#### Selected passage
● ● ● ●

Bellow is a short example of how we analyzed some of the differentiation data. If you plan on performing RNAseq analysis yourself there are some great vignettes from DESEQ2 that are very nice to follow.
First we’ll set some settings for the figure size of R-Markdown
knitr::opts_chunk$set(echo = TRUE)
knitr::opts_chunk$set(fig.width=12, fig.height=8)
knitr::opts_knit$set(root.dir = "/home/jsmits/RNA_seq_KC_diff/")
If you have not installed the R packages listed below, remove the “#” symbols in front of the lines and run the code below them.
#if (!requireNamespace("BiocManager", quietly = TRUE))
# install.packages("BiocManager")
#BiocManager::install("DESeq2")
#BiocManager::install("BiocParallel")
#BiocManager::install("vsn")
#BiocManager::install("ggplot2")
#BiocManager::install("biomaRt")
Load the data, change your working directory to a folder containing a folder called “counts” where all the ReadsPerGene.out.tab files generated by STAR are located.
setwd("/home/jsmits/RNA_seq_KC_diff/fastq")
ff <- list.files( path = "./counts", pattern = "*ReadsPerGene.out.tab$", full.names = TRUE )
counts.files <- lapply( ff, read.table, skip = 4 )
counts <- as.data.frame( sapply( counts.files, function(x) x[ , 2 ] ) )
ff <- gsub( "[.]ReadsPerGene[.]out[.]tab", "", ff )
ff <- gsub( "[.]/counts/", "", ff )
colnames(counts) <- ff
row.names(counts) <- counts.files[[1]]$V1
count.files <- NULL
Use BioMart to find HGNC gene names to the ENSEMBL gene identifiers. Then write the count table to the file:"counts_hgnc.txt" Alternatively you can also skip this step and proceed with the Ensemble gene ID’s.
# load libraries
library("biomaRt")
library("dplyr")
library("stringr")
genes <- as.vector(row.names(counts))
ensembl = useMart("ensembl",dataset="hsapiens_gene_ensembl",host = "uswest.ensembl.org",ensemblRedirect = FALSE)
filters = listFilters(ensembl)
# get hgnc symbol of each ensembl id
G_list<- getBM(attributes=c('ensembl_gene_id', "hgnc_symbol"), filters = "ensembl_gene_id", values=genes, mart=ensembl)
# rearrange the table to get the hgnc symbol to the count table
counts$ensembl_gene_id <- rownames(counts)
rownames(counts) <- NULL
counts$ensembl_gene_id <- str_replace(counts$ensembl_gene_id, "\\.[0-9]*", "")
counts_hgnc <- merge(counts, G_list, by="ensembl_gene_id")
counts_hgnc$ensembl_gene_id <- NULL
counts_hgnc <- distinct(counts_hgnc)
counts_hgnc <- counts_hgnc[,1:ncol(counts_hgnc)] %>% group_by(hgnc_symbol) %>% summarise_all(list(sum))
counts_hgnc <- as.data.frame(counts_hgnc)
rownames(counts_hgnc) <- counts_hgnc$hgnc_symbol
counts_hgnc$hgnc_symbol <- NULL
write.table(counts_hgnc, file="counts_hgnc.txt", sep="\t")
Load the count data (skip previous steps if ran before)
library("biomaRt")
library("dplyr")

● ● ● ●

Pick up the RNA-seq count analysis walkthrough after its last line and keep writing it. The material after this point comes from a separate source.

#### Dataset excerpts
● ● ● ●

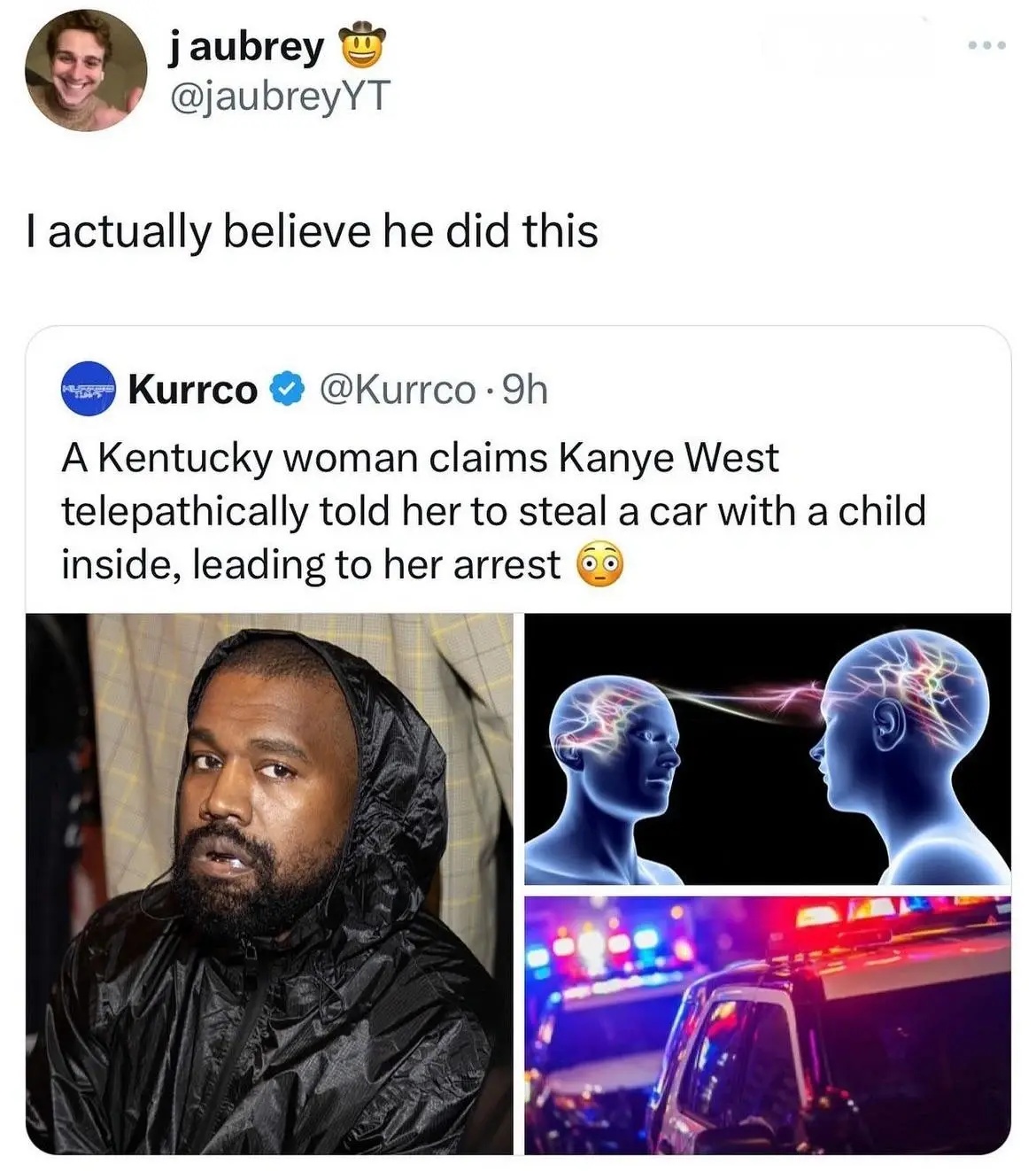
Task: Click Kurrco's blue verified checkmark badge
Action: pos(286,389)
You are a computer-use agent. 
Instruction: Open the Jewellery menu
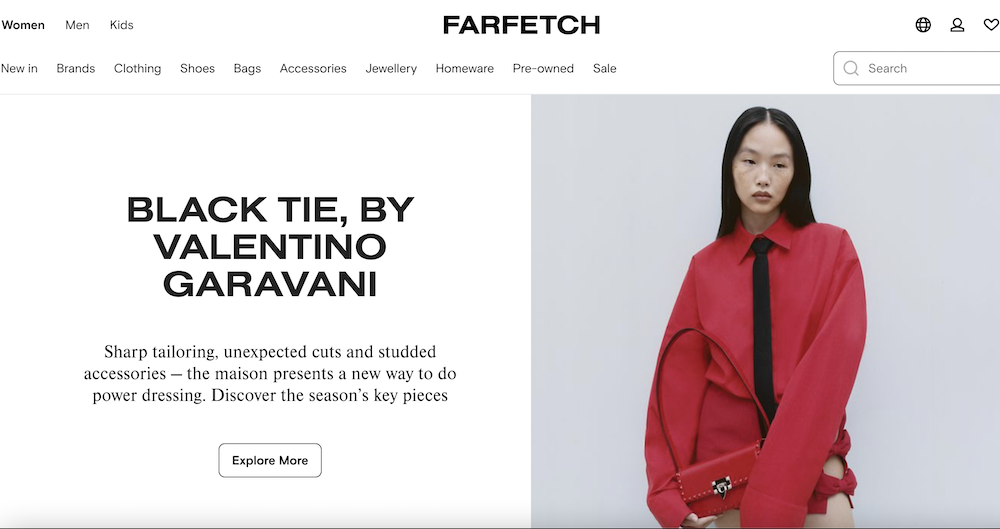pyautogui.click(x=391, y=68)
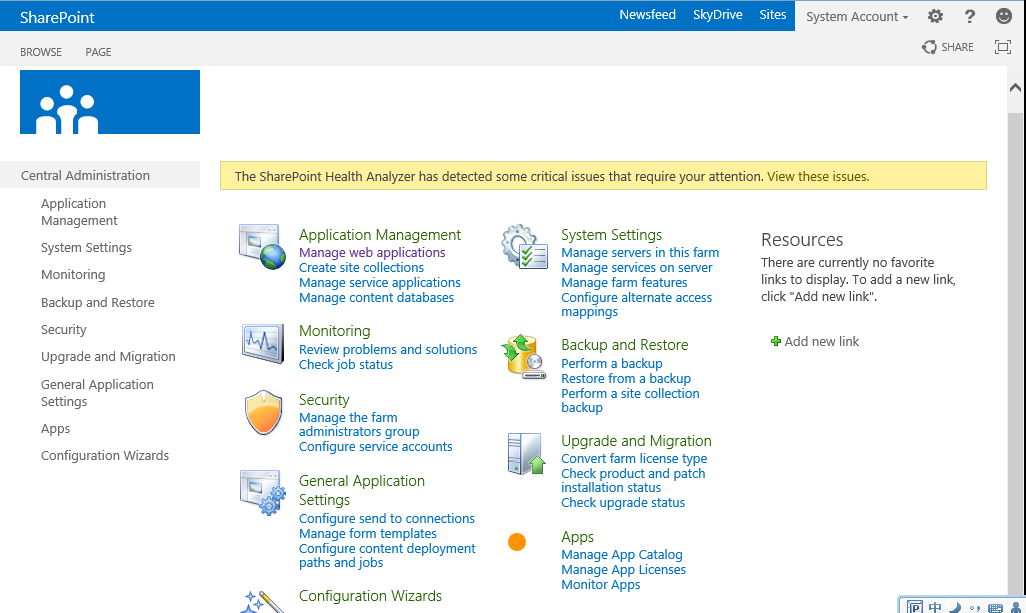Click the General Application Settings gear icon
Screen dimensions: 1026x613
point(262,492)
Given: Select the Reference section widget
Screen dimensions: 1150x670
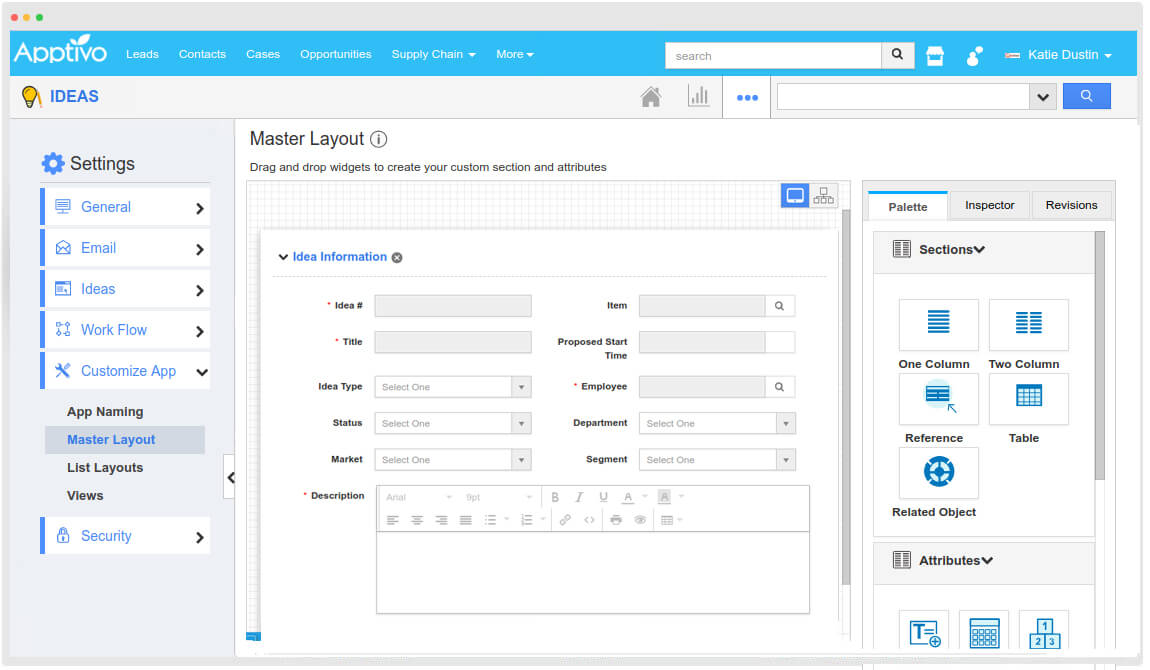Looking at the screenshot, I should (937, 398).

● ● ● ●

#### Output below
library("stringr")
counts_hgnc <- read.table(file = "counts_hgnc.txt", sep = "\t")
Load the sample data (with columns saying if the differentiation day, the cell line, if it is diseased or wt, and if it is paired end or single end sequenced.)
setwd("/home/jsmits/RNA_seq_KC_diff/")
sample_data<- read.csv("sample_data.csv",
header = TRUE)
rownames(sample_data) <- sample_data[,1]
All count information of normal KC differentiation from figure 1 (that was sequenced single end) and normal and mutant KC differentiation (that was sequenced double end) was included in the counttable % sample_data. Here we subselect only one datatype at a time to prevent sequencing biase.
library("tidyverse")
colnames(counts_hgnc) <- row.names(sample_data)
sample_data <- sample_data %>% filter(type == "paired-end")
row.names(sample_data) <- sample_data[,1]
sample_data[,1] <- NULL
counts_hgnc <- counts_hgnc[,colnames(counts_hgnc) %in% row.names(sample_data)]
counts_hgnc <- counts_hgnc[, rownames(sample_data)]# samples in readcount in the same order as the coldata file
all(rownames(sample_data) == colnames(counts_hgnc))#check if coldata and readcounts are in the same order
## [1] TRUE
all(rownames(sample_data) %in% colnames(counts_hgnc)) #check if all samples have a match in coldata
## [1] TRUE
all(rownames(sample_data) == colnames(counts_hgnc))#check if coldata and readcounts are in the same order
## [1] TRUE
Now we load the counts and the sample_data into DESEQ2 based on the day and the disease/wt.
#Deseq2 normalisation:
library("DESeq2")
library("BiocParallel")
register(SnowParam(4))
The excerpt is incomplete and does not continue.